- _What you should do_
What is needed is every line from the one holding "Image resolution: width=1168" to the last line of the data below, printed exactly and without pictures.

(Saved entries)
━━━
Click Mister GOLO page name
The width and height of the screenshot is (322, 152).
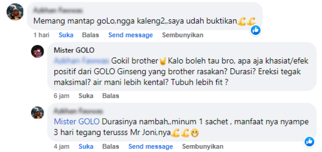(74, 50)
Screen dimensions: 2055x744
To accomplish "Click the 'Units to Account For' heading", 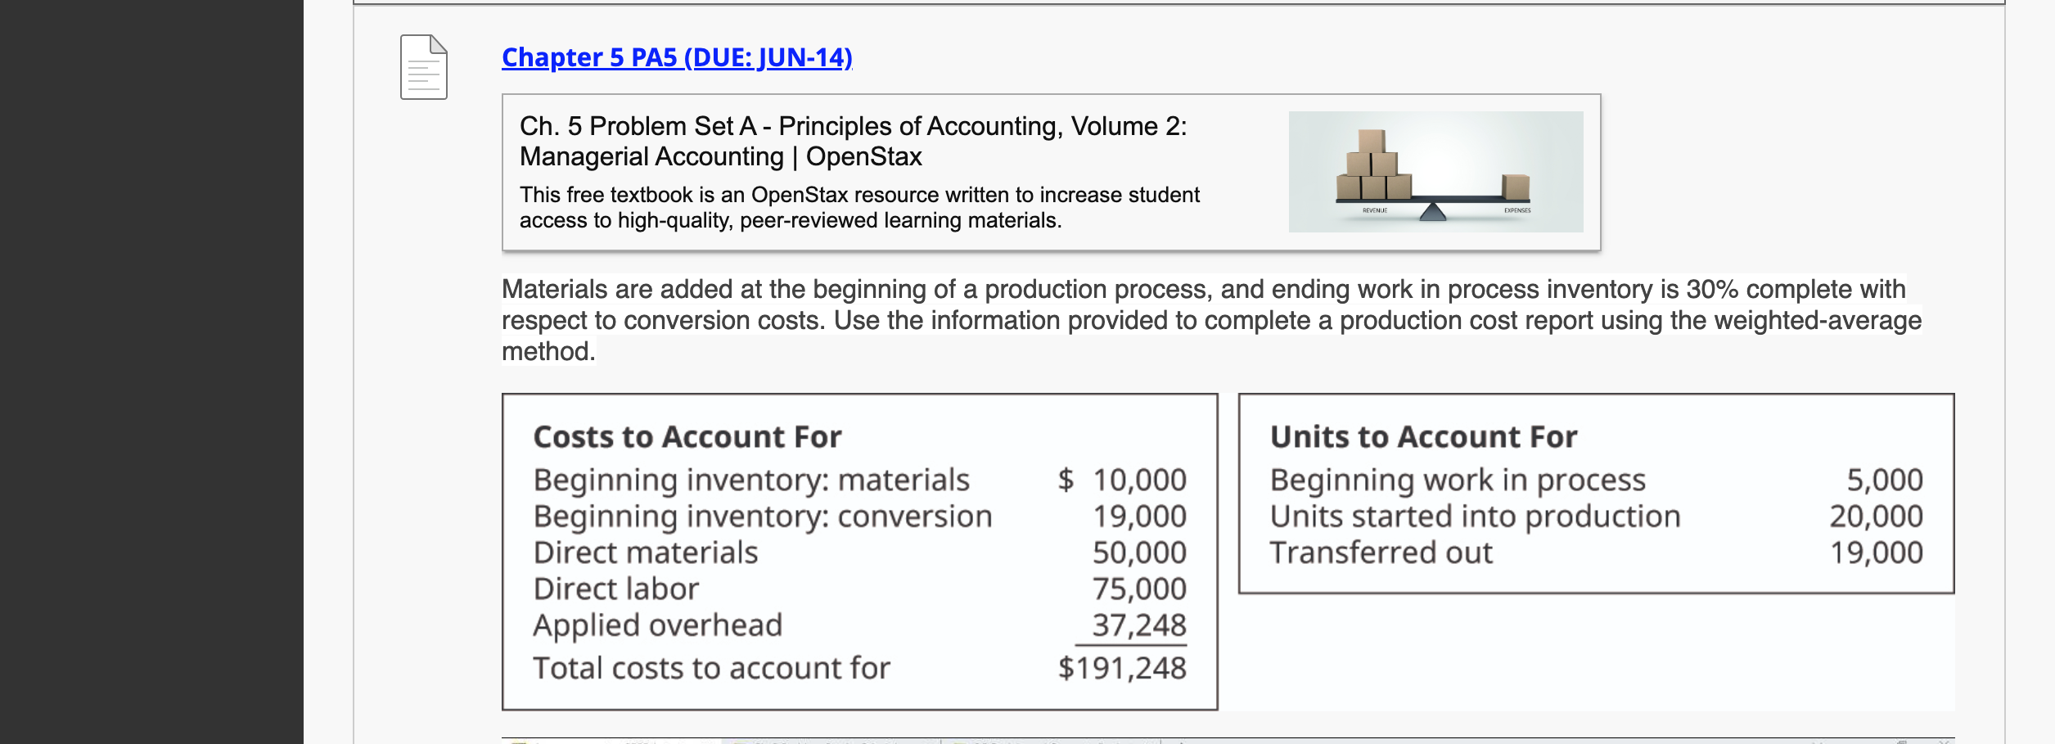I will point(1423,437).
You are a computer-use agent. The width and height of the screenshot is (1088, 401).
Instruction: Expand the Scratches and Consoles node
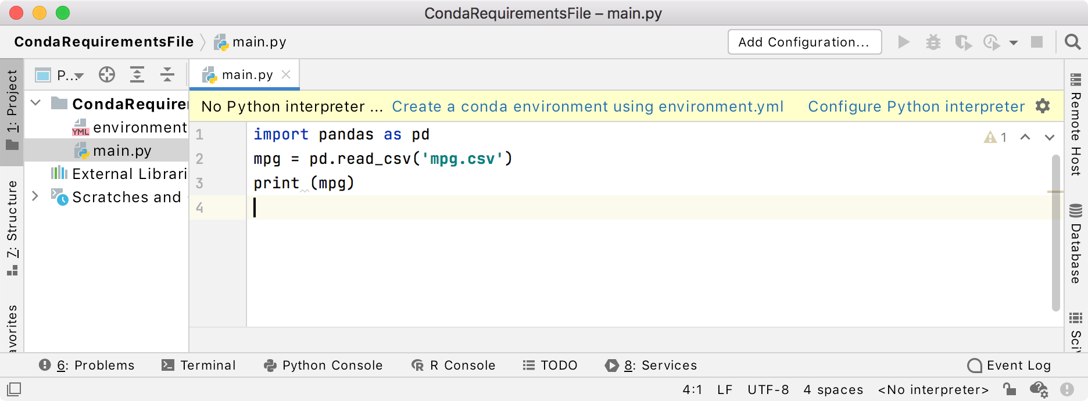(x=35, y=196)
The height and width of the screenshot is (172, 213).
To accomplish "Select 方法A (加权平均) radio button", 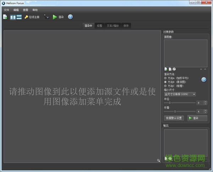I will pos(165,78).
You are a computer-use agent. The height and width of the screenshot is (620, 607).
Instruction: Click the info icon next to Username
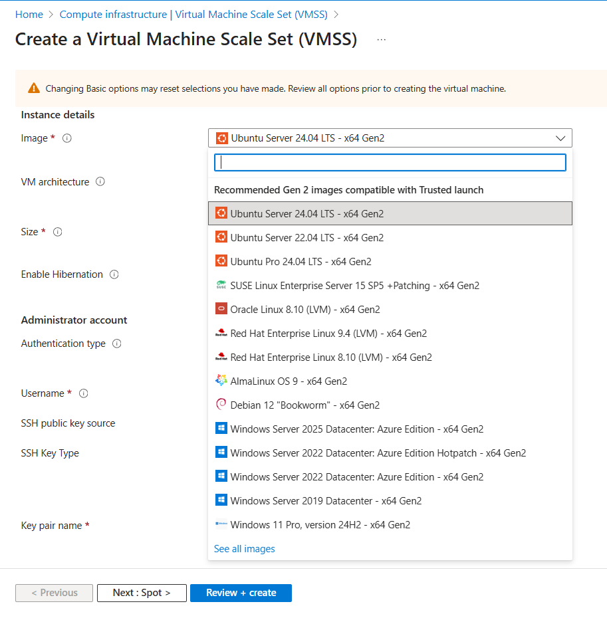tap(84, 393)
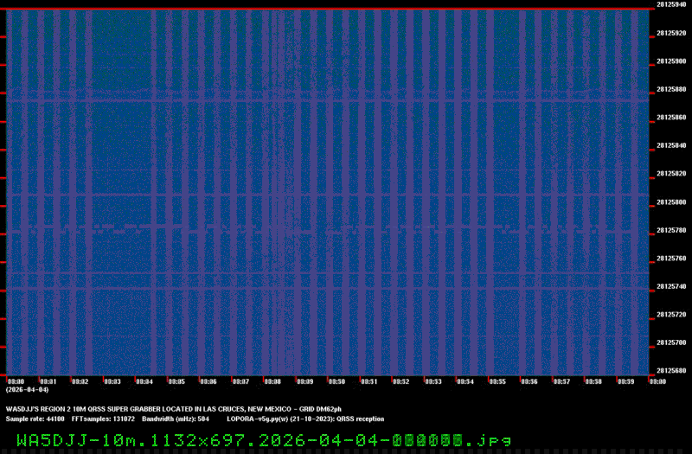
Task: Click the 00:03 time axis marker
Action: (x=112, y=381)
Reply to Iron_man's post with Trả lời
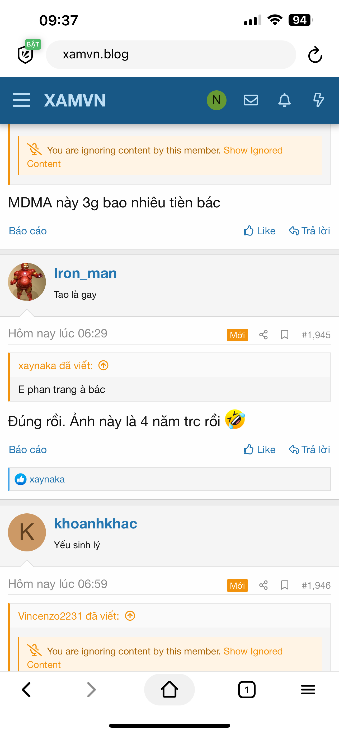Screen dimensions: 339x734 [x=309, y=450]
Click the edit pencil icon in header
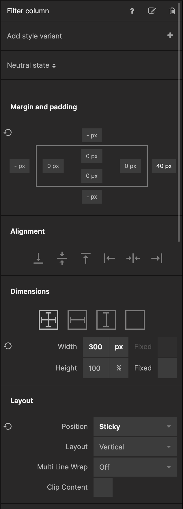This screenshot has height=509, width=183. (x=152, y=11)
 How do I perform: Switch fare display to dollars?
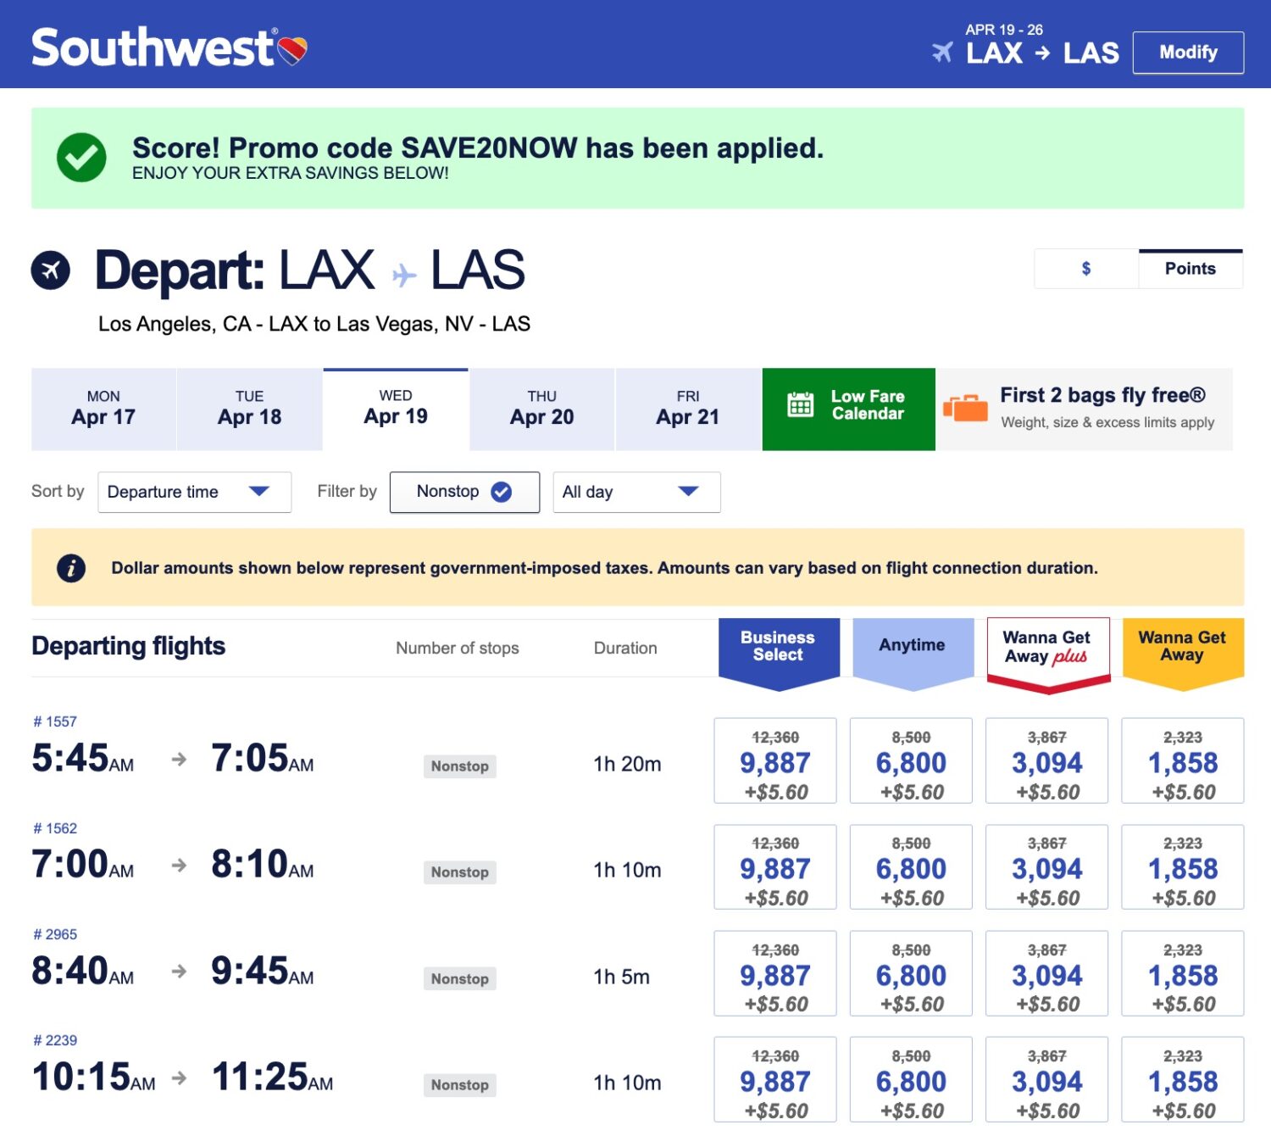pyautogui.click(x=1085, y=269)
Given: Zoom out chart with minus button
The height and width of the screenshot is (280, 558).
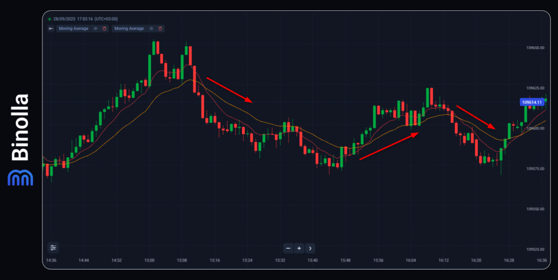Looking at the screenshot, I should point(288,248).
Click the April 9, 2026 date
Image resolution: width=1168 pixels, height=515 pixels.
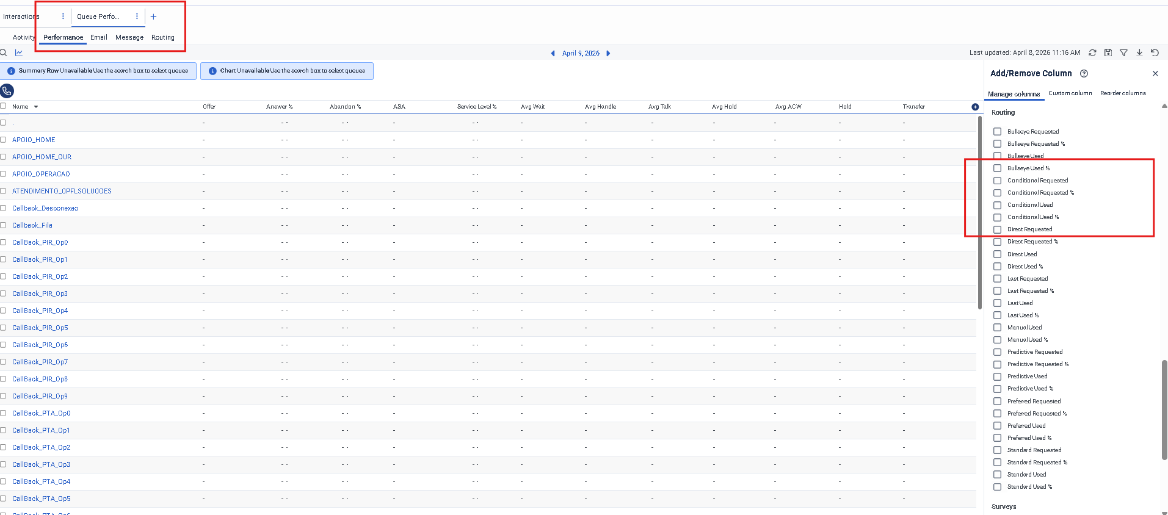pyautogui.click(x=581, y=54)
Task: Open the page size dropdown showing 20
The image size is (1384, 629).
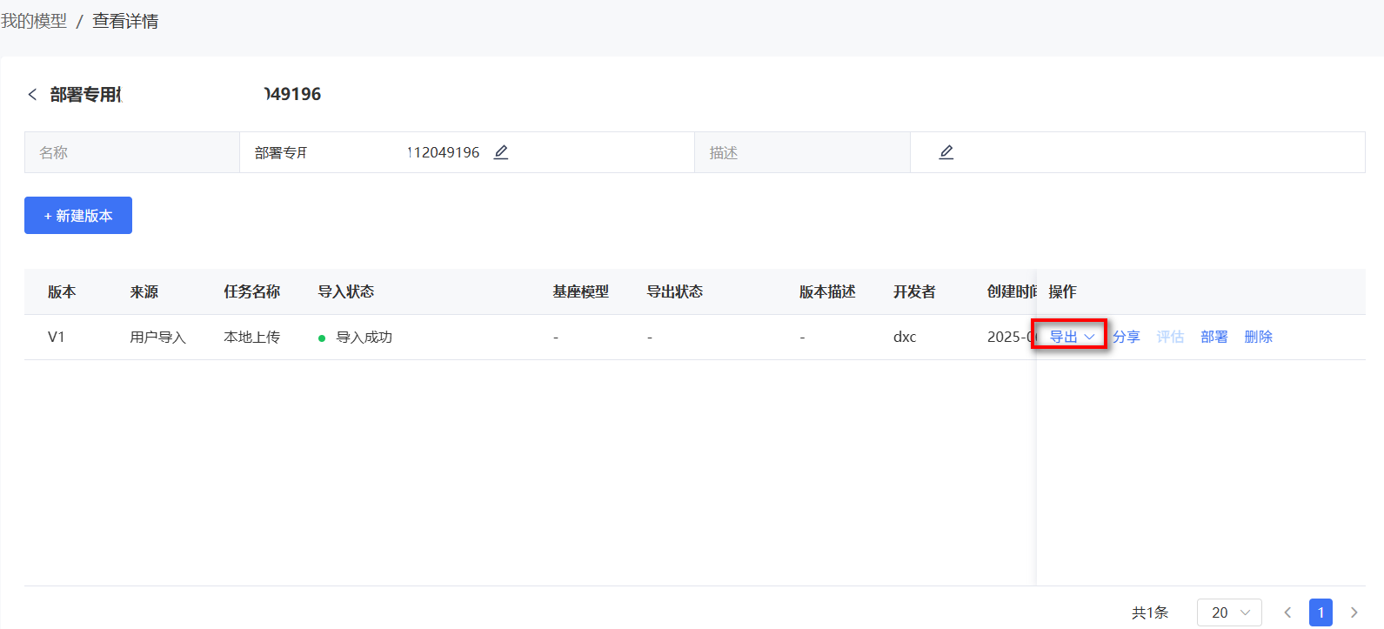Action: tap(1229, 612)
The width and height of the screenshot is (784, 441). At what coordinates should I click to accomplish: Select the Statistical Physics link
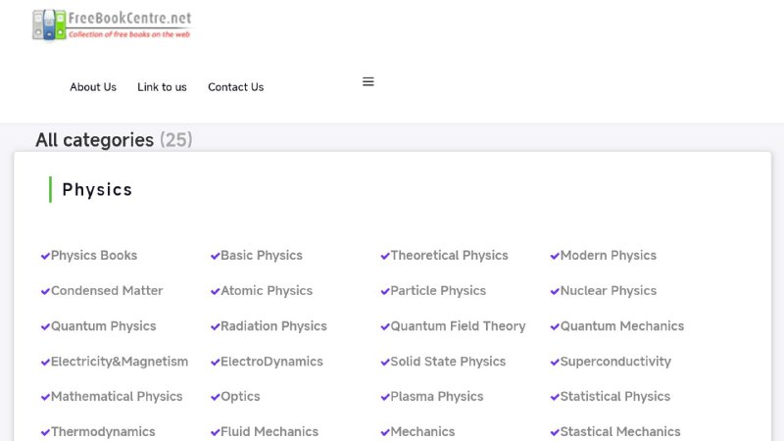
━━━
- _Exercise output_
Image resolution: width=1168 pixels, height=515 pixels.
pyautogui.click(x=581, y=54)
Task: Open the page size dropdown showing 20
The image size is (1384, 629).
Action: tap(1229, 612)
The width and height of the screenshot is (784, 441). At what coordinates should I click to accomplish: Select the Statistical Physics link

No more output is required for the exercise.